## WHAT THE TASK REQUIRES
Return, unchanged, the records between the line containing "SMS45, Cutting Wheel [SMS45, Cutting" and the line containing "Parto cesárea também", inclusive.

## DATA SUPPLIED
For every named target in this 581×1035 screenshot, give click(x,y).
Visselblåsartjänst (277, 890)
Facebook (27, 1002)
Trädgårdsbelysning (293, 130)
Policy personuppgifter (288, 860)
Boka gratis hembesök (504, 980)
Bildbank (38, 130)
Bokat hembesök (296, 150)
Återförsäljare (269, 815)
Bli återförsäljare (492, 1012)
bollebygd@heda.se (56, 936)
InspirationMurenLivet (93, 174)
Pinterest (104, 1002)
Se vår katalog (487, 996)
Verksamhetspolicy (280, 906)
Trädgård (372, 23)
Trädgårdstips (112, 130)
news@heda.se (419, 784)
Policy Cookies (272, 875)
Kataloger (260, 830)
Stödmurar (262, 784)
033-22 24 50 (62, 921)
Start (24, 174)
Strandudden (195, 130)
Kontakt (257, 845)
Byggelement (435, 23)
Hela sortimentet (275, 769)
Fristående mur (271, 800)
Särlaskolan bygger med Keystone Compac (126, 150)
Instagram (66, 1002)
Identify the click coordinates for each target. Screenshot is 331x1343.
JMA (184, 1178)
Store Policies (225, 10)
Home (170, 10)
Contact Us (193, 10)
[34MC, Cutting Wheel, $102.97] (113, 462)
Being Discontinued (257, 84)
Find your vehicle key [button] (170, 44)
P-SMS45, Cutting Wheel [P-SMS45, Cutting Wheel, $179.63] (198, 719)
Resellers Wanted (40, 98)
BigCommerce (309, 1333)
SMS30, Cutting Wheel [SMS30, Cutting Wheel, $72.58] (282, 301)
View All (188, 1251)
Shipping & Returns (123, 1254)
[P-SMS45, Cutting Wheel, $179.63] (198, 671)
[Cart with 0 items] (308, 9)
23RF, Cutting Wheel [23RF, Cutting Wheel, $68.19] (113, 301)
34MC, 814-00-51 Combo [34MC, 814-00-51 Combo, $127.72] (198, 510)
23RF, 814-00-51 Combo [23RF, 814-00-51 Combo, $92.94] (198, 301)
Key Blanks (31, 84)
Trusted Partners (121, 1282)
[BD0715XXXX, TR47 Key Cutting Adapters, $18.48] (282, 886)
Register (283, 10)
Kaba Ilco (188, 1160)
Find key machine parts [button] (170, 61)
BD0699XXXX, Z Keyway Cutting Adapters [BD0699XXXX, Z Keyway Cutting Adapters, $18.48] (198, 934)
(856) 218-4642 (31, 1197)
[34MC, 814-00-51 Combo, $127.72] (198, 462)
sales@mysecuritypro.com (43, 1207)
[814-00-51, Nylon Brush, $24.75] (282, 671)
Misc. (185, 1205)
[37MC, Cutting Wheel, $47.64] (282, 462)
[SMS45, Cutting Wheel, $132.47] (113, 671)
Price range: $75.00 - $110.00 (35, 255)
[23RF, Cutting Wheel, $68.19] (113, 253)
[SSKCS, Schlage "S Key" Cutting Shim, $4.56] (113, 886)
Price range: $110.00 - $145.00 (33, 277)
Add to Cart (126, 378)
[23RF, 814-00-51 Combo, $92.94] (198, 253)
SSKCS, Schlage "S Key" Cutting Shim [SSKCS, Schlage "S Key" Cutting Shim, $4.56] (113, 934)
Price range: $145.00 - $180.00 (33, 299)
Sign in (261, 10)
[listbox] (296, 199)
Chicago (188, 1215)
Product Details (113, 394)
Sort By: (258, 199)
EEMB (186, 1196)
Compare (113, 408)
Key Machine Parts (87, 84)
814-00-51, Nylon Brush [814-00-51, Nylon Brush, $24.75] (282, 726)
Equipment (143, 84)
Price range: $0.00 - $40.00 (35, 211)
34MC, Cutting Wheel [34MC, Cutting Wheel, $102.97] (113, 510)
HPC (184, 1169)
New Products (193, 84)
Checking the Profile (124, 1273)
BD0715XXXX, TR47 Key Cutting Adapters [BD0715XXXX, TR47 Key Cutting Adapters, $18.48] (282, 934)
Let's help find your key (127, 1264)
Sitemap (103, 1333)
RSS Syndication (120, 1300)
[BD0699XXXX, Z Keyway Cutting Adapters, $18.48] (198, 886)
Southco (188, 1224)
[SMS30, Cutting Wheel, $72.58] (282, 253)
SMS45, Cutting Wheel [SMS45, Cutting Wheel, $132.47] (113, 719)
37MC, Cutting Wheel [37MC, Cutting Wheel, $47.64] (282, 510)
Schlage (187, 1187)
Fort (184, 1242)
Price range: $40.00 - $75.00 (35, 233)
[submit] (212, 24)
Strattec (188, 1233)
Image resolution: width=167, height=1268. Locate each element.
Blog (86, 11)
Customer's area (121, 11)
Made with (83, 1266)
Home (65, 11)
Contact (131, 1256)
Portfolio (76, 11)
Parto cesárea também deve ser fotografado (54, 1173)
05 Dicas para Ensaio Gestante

--

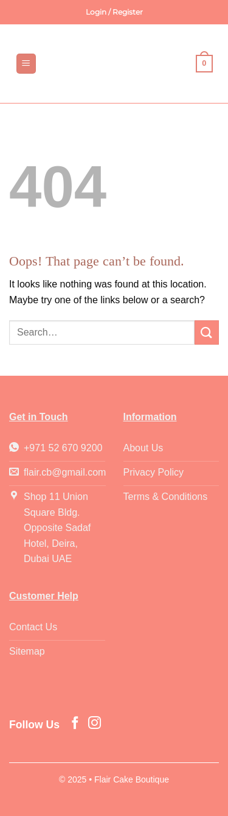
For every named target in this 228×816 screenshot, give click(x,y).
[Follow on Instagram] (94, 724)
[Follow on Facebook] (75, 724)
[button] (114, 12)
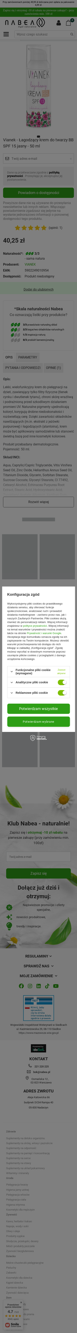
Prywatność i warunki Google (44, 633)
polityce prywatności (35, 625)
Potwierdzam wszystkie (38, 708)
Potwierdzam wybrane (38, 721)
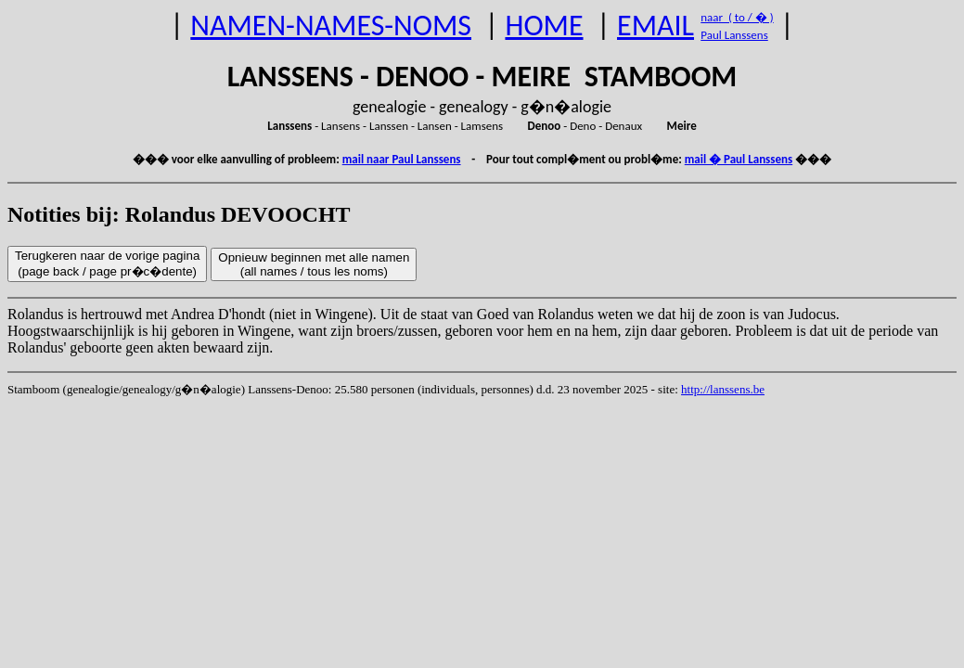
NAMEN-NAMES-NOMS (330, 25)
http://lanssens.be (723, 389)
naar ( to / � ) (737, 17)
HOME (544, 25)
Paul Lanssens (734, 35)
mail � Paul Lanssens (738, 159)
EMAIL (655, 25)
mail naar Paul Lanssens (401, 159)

## EXERCISE RESULT
SMS45, Cutting Wheel [SMS45, Cutting Wheel, $132.47] (113, 719)
37MC, Cutting Wheel [37MC, Cutting Wheel, $47.64] (282, 510)
Schlage (187, 1187)
Fort (184, 1242)
Price range: $40.00 - $75.00 (35, 233)
[submit] (212, 24)
Strattec (188, 1233)
Image resolution: width=167, height=1268. Locate each element.
Blog (86, 11)
Customer's area (121, 11)
Made with (83, 1266)
Home (65, 11)
Contact (131, 1256)
Portfolio (76, 11)
Parto cesárea também deve ser fotografado (54, 1173)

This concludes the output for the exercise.